Task instructions: Start the copy at the line holding "Open the Dashboard breadcrumb item" and continue it exactly through the last line of the entries, leaving out pictures and anything else.

(Saved entries)
=======

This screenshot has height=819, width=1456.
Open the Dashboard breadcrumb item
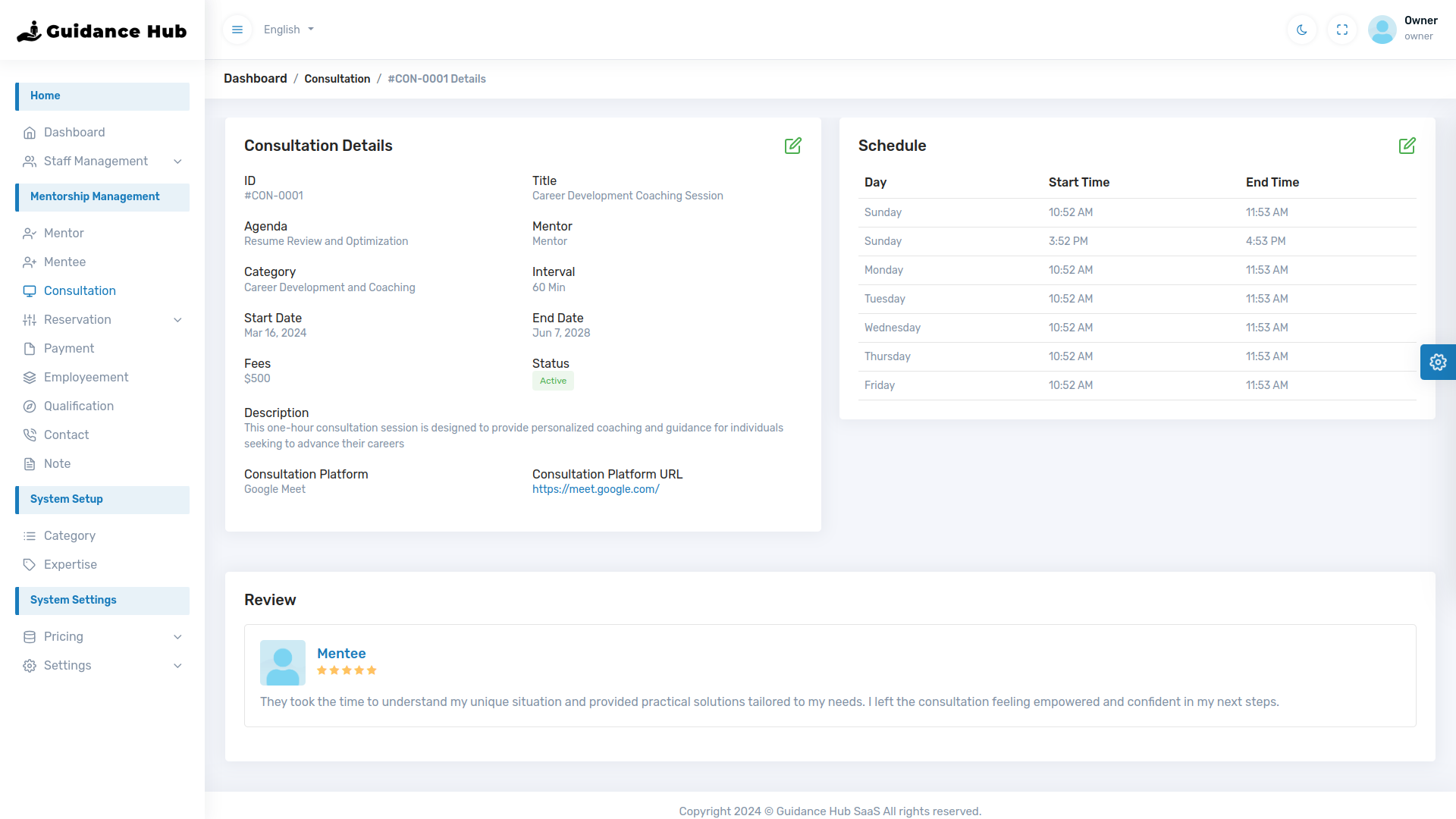(255, 78)
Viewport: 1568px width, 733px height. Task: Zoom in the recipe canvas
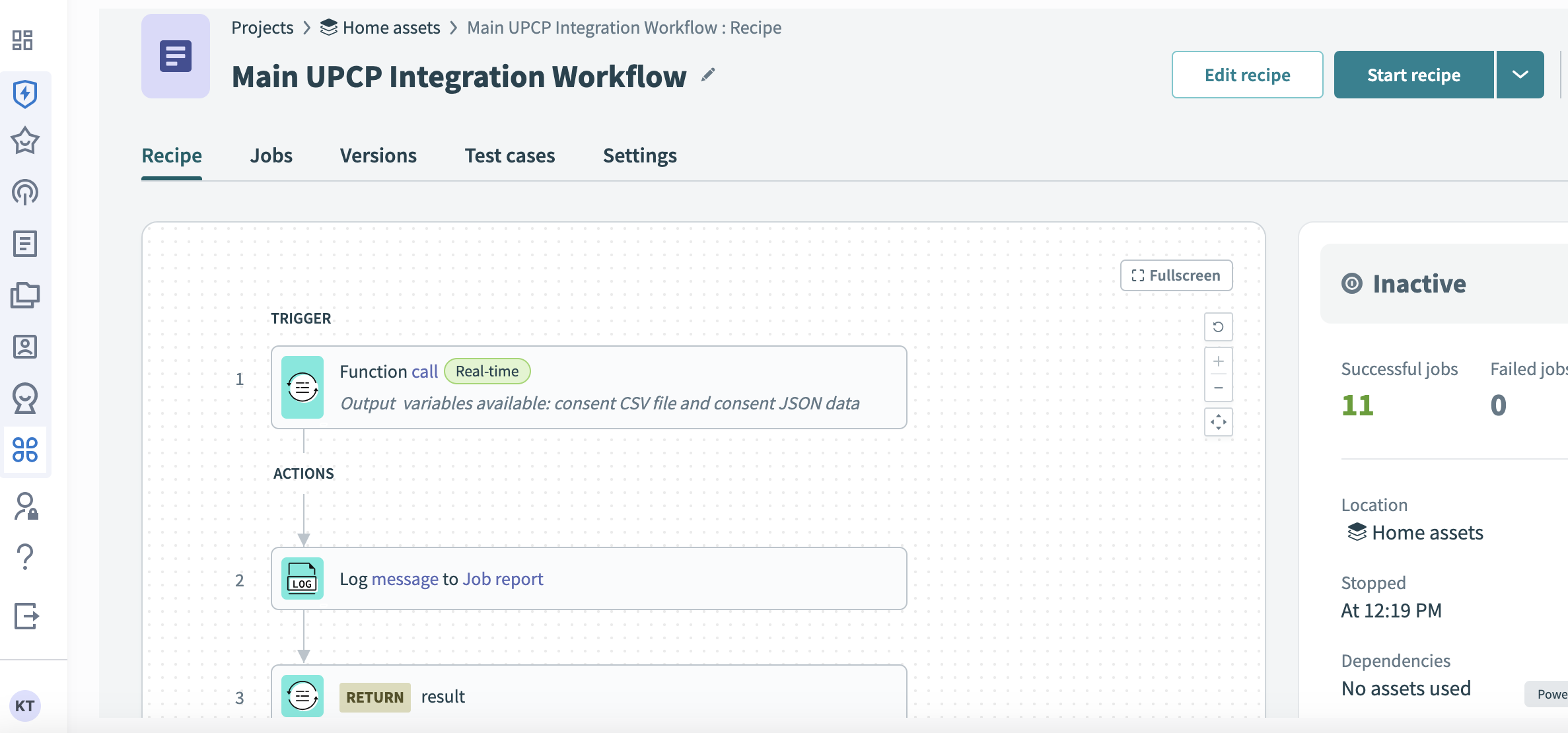coord(1219,361)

=======

Task result:
Open the Dashboard breadcrumb item
(255, 78)
Viewport: 1568px width, 733px height. Task: Zoom in the recipe canvas
coord(1219,361)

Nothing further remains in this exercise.